I understand about you not listening to other people Steve regarding your weight and diet. There will always be those who for whatever reason don't want you to succeed, glad to hear you know your body well enough to say they're wrong and stick to your guns.
Willow
Fascinating post Willow. I used to work with someone whose self esteem was entirely based on what other people thought of her. I would say "I spoke to someone at x office and they remembered you" she would get paranoid and ask what they said about her, and so on. Apparently she left there under a bit of a cloud, but it seems she brought her baggage with her. It was a bit pathetic really, to see someone collapse into a heap of stress because someone 20 miles away may be saying something bad about her. In fact they weren't, they just sent their regards.
I think she didn't know herself. She was one of these people who build a false tough facade up, but eventually it falls apart and then she moves on and repeats the mistake. In fact, she turned on me because it gained favour with her bosses, but after I left that job she was sacked in the most spectacular way involving video surveillance of her going home every day and doing no work. A point which I gently pointed out to her, as her boss, but it was conveniently ignored by management at the time when she decided to help them and use the race card to say I was victimizing her when I criticised her work because she was asian.
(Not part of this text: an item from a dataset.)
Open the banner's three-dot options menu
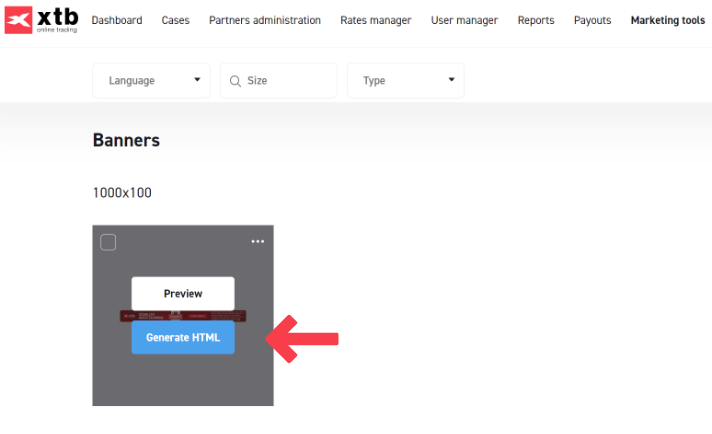The width and height of the screenshot is (712, 434). pyautogui.click(x=258, y=242)
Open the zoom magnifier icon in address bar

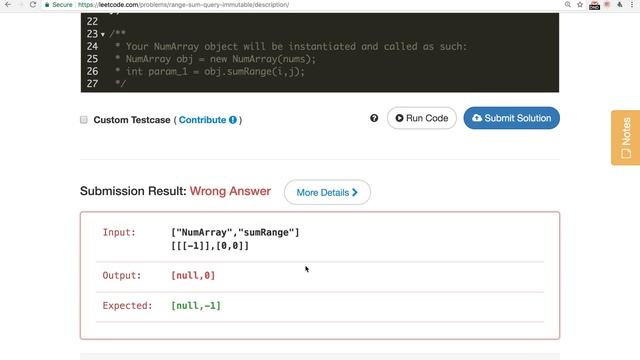click(568, 4)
I think one of the guys involved in the eventual process of sacking her nearly had a nervous breakdown. That was a very sick workplace, and a lesson in life of what to avoid. Very glad I am out of there.
On the suject of those little lessons in life, I think people with low self esteem may indeed regard themselves as victims. She did. I think they must feel like a blind man in a maze, and it's not fair ("why me?" and all that). But the annoying thing is all they have to do is start walking in any direction, and if they bump into something it's the wrong way! Keep doing that and you will get out. The lesson being is that you are in control of your own destiny. And when you get out you will probably find that you can see after all, it's just that the lights were off where you originated from. As you physically move your viewpoint will change, and you will see things differently, even if you never believed it was possible in the first place. The feeling of impossibility only comes from the fact that you have never experienced anything different. But it is irritating when you see people who refuse to help themselves for whatever reason. Sometimes they need to get away from others who are putting them down. I feel like whacking them on the head with a well rolled newspaper, in the hope that it will knock some sense into them! I think you probably have a much better way of dealing with them though.
And confidence is the big thing. Forget about that outer facade, find yourself, that should be the ultimate goal. Confidence comes from within I think. But being confident does not always mean being happy, because I think we are all tied in with others. I can be confident - but put me in a McDonalds and I will not be happy. I'll be wanting to tell all those people not to ruin their health and our shared planet, and then I'll be worried about a McLibel case against me. However put me in a good conversation over a meal with friends and I will be happy. On a macro scale, I think the human race may be heading for ecological disaster, on the other hand it may just be one of those bumps on the head you get when you are searching for the way out of the maze, albeit a very large bump indeed.
Regarding what can be achieved, well I too think just about anything is possible. It sounds like your parents were very good, and as such you are now using that knowledge to help others, which is great.
I rambled a bit off the topic of self esteem, but I'll post it anyway.